**TEXT PROVIDED:**

James Makokis and Anthony Johnson's red skirts flapped and bounced as they ran up the stairs of the Old Strathcona Antique Mall in Tuesday's episode of Amazing Race Canada.
The skirts are a detail that some viewers may have missed, but the couple had special reasons for wearing the outfit in the Edmonton-based episode.
Before they even started the race across Canada, the couple decided to address important issues through their clothing on the show.
"Signing up for the Amazing Race [Canada], the only reason we did it is to represent Indigenous people but to also talk about some of the issues that all humans need to be talking about," said Johnson on Wednesday.
Johnson and Makokis make up one of 10 teams competing in the latest season of the reality TV competition.
In the three episodes that have aired, the couple have worn clothing with an underlying message in each episode.
The red skirts with rainbow ribbons, handmade by Johnson, were worn on the third leg of the race to represent missing and murdered Indigenous women and girls, as well as to represent transgender and two-spirit people, the team said.

**EXTRACTED INFORMATION:**

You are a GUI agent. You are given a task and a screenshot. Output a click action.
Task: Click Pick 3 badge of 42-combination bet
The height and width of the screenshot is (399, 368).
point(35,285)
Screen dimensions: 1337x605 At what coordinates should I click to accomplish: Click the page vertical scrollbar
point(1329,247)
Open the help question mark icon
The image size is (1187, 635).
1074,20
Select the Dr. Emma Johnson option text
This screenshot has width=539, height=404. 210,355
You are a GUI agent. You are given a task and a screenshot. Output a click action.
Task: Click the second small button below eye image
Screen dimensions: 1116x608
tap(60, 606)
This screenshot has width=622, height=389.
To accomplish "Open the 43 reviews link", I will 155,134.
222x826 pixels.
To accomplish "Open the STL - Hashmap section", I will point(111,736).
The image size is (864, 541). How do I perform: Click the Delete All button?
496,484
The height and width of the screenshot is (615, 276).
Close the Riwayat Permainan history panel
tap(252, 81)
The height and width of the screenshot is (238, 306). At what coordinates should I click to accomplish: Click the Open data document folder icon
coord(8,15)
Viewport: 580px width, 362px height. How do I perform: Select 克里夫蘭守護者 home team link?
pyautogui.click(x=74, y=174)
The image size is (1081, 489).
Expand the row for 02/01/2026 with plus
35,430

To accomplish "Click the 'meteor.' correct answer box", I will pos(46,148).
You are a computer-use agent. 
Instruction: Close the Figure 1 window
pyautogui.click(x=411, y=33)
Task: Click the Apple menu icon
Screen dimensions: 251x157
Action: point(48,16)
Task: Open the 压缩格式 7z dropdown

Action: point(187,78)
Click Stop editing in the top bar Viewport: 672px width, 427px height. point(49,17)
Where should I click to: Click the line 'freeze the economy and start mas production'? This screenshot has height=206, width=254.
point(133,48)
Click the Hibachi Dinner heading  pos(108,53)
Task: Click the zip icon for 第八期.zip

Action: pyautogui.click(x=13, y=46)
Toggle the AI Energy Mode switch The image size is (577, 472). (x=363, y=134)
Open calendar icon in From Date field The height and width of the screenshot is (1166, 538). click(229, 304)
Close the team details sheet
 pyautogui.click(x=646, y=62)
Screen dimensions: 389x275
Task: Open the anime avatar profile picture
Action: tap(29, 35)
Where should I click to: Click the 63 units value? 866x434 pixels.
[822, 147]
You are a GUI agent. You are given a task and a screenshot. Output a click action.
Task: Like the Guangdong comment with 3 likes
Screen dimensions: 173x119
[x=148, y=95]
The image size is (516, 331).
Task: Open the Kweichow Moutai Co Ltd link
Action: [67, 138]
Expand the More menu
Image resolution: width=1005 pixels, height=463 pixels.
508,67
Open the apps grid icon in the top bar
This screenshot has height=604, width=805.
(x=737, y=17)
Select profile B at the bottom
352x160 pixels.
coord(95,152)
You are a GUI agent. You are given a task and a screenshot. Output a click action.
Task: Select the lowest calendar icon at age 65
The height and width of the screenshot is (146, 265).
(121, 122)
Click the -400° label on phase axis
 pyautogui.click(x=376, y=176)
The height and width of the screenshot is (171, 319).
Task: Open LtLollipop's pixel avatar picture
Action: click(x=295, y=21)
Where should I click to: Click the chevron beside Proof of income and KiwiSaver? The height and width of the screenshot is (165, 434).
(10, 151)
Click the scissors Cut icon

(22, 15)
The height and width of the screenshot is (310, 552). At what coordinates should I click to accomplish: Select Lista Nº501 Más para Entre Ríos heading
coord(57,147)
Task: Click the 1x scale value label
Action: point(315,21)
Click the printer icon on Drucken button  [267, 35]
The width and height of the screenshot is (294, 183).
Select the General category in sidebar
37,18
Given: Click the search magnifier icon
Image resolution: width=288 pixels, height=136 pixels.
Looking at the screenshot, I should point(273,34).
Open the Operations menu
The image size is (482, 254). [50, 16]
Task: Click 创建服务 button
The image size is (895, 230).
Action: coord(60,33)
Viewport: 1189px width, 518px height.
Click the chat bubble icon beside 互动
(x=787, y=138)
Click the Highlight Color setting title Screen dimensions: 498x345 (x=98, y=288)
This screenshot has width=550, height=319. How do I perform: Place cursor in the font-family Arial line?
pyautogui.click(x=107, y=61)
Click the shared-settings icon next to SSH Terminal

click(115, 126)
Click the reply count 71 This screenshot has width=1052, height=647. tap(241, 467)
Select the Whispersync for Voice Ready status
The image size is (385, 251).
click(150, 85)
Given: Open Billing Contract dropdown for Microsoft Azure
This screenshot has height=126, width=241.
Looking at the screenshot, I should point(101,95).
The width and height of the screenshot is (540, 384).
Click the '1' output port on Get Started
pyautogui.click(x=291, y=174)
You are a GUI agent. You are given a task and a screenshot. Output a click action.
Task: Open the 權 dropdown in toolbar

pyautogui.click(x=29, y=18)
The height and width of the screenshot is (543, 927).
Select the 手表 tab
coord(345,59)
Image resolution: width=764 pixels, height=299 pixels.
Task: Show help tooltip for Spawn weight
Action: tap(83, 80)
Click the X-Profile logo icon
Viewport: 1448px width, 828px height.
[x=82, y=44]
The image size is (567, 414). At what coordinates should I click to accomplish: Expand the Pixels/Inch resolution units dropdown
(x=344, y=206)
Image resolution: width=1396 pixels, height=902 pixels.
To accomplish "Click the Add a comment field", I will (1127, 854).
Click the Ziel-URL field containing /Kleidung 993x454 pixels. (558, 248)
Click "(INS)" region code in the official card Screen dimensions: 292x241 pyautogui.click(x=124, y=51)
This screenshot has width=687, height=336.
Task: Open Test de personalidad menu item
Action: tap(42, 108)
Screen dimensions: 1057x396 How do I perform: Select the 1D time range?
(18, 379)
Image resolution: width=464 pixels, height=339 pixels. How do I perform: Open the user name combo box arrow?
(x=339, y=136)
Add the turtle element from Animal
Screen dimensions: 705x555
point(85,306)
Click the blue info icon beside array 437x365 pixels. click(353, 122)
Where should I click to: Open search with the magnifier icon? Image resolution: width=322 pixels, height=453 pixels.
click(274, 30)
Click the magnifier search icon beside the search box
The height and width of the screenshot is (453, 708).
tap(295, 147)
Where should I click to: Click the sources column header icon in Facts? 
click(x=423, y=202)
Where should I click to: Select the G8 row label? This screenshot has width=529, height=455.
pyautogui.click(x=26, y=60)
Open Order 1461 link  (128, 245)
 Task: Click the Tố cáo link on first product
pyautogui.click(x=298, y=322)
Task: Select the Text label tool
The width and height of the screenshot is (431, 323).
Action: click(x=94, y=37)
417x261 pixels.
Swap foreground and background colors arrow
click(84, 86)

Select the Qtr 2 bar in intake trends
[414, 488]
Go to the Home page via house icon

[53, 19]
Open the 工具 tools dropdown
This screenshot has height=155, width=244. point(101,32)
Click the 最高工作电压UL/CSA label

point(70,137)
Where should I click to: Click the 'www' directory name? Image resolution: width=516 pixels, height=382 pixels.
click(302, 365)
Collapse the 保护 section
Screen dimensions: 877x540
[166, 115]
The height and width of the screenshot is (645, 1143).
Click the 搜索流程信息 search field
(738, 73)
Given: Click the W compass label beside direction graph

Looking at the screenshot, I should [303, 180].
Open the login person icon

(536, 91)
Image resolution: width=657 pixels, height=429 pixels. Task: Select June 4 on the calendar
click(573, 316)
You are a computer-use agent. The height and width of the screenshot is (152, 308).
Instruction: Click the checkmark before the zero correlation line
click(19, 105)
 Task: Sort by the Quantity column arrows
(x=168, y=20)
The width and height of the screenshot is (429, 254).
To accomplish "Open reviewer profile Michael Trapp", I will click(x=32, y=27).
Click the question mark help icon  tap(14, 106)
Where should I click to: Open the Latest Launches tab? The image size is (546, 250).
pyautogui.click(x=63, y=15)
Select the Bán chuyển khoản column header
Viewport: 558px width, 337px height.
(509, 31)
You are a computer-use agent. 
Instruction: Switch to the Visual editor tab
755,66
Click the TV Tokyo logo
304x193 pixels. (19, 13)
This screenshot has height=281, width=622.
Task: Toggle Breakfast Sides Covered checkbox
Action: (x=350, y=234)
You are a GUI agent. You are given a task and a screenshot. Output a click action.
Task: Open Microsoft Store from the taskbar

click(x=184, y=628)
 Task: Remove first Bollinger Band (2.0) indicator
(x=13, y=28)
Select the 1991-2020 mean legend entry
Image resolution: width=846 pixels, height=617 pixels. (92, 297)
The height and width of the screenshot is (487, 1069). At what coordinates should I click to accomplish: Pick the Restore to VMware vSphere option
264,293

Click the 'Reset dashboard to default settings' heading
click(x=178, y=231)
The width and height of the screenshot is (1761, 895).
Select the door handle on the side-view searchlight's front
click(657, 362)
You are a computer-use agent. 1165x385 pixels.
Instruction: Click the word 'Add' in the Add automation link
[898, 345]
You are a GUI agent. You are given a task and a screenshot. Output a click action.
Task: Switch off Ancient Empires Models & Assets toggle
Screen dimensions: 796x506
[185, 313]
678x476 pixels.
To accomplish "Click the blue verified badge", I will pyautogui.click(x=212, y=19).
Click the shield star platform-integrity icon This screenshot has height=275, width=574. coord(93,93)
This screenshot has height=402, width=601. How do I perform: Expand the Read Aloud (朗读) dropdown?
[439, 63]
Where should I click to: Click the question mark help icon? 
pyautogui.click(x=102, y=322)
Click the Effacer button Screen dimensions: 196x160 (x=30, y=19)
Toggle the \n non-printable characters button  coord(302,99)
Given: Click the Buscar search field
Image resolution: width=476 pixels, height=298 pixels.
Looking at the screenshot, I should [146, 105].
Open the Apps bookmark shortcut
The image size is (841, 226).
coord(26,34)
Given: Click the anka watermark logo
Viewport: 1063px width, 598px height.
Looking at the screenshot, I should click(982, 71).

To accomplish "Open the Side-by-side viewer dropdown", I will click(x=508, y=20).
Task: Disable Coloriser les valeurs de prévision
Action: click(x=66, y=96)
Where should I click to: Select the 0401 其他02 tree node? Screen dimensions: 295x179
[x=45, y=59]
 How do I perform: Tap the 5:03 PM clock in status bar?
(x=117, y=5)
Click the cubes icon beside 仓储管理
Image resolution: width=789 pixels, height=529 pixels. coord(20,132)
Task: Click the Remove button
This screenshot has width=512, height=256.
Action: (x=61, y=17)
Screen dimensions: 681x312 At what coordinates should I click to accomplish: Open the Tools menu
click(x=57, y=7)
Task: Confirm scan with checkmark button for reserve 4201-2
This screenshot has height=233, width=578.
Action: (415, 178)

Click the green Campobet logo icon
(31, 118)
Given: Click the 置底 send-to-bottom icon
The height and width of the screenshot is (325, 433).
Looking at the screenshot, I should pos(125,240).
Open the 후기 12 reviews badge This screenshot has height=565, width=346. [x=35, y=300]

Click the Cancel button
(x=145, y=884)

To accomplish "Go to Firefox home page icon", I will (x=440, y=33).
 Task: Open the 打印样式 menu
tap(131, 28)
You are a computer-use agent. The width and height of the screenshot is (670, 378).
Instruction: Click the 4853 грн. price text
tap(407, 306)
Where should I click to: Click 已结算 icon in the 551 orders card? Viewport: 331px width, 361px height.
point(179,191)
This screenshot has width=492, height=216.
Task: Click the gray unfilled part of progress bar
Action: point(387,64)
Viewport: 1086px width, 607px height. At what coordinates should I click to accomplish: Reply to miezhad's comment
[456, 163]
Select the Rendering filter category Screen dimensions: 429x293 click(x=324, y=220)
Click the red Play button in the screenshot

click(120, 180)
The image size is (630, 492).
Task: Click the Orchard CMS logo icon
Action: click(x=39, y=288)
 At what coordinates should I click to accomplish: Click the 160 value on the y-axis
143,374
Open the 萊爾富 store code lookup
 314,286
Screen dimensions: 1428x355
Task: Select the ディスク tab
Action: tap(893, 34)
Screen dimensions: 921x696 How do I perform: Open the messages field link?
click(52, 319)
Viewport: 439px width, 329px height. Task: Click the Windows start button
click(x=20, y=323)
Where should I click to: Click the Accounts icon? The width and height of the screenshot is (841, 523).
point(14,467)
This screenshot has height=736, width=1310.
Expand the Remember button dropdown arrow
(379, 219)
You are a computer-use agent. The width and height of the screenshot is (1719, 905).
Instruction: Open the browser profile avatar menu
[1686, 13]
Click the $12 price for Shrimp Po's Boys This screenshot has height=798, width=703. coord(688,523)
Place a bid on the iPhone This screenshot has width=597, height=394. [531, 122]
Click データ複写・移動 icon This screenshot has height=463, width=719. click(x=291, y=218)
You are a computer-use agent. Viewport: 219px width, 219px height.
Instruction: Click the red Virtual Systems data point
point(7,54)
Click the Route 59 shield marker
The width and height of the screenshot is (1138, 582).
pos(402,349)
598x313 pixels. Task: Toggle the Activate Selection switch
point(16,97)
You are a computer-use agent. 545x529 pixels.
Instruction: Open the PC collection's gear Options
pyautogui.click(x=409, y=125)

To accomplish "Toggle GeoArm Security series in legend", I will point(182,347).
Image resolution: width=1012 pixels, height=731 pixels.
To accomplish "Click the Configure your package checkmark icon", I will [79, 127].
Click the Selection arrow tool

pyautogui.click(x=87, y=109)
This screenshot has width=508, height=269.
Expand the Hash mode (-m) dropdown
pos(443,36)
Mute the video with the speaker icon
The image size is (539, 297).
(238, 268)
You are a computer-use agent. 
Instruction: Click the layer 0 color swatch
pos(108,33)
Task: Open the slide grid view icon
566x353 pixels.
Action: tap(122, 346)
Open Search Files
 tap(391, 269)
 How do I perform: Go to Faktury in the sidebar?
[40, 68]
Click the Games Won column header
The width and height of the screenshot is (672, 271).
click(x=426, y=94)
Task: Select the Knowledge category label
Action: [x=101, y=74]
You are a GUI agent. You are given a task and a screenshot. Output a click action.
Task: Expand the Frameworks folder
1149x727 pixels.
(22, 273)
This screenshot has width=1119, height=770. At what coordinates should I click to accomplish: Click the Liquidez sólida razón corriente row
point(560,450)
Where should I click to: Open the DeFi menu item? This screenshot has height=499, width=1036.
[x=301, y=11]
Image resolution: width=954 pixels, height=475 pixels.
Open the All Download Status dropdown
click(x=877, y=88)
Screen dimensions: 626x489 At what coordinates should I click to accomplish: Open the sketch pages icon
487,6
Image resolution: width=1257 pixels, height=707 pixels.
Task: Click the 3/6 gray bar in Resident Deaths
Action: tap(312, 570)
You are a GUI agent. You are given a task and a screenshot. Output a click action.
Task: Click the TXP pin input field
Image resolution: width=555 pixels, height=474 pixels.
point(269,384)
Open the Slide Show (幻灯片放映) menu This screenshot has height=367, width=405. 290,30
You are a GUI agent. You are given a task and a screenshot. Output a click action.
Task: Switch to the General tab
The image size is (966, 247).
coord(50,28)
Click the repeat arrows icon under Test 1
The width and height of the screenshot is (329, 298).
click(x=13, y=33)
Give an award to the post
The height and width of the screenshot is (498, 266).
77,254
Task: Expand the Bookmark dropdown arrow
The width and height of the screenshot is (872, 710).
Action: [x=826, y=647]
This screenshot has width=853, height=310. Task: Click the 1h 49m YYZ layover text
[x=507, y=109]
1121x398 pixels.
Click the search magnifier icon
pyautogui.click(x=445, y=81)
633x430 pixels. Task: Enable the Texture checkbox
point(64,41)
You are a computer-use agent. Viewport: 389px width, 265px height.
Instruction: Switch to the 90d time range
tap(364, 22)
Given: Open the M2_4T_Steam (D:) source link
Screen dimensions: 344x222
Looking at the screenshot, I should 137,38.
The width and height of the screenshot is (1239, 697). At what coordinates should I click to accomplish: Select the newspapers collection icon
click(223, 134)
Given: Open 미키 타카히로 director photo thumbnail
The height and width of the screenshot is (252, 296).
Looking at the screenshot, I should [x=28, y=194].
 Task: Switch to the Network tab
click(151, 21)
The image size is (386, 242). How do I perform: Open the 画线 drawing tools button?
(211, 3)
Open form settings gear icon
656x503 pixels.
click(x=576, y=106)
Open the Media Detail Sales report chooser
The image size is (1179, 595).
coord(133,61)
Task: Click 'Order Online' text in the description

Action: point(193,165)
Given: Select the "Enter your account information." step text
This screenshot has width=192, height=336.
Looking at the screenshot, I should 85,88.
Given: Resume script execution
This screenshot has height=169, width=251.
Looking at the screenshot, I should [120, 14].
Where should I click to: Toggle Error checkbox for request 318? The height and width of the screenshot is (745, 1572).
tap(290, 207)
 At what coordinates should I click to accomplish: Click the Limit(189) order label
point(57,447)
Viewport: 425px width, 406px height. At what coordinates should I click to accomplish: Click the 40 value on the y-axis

**PROBLEM DESCRIPTION:** Can you repeat the article above about James Makokis and Anthony Johnson's red skirts on Amazing Race Canada, word for word and in full?

**COMPLETED TASK:**
James Makokis and Anthony Johnson's red skirts flapped and bounced as they ran up the stairs of the Old Strathcona Antique Mall in Tuesday's episode of Amazing Race Canada.
The skirts are a detail that some viewers may have missed, but the couple had special reasons for wearing the outfit in the Edmonton-based episode.
Before they even started the race across Canada, the couple decided to address important issues through their clothing on the show.
"Signing up for the Amazing Race [Canada], the only reason we did it is to represent Indigenous people but to also talk about some of the issues that all humans need to be talking about," said Johnson on Wednesday.
Johnson and Makokis make up one of 10 teams competing in the latest season of the reality TV competition.
In the three episodes that have aired, the couple have worn clothing with an underlying message in each episode.
The red skirts with rainbow ribbons, handmade by Johnson, were worn on the third leg of the race to represent missing and murdered Indigenous women and girls, as well as to represent transgender and two-spirit people, the team said.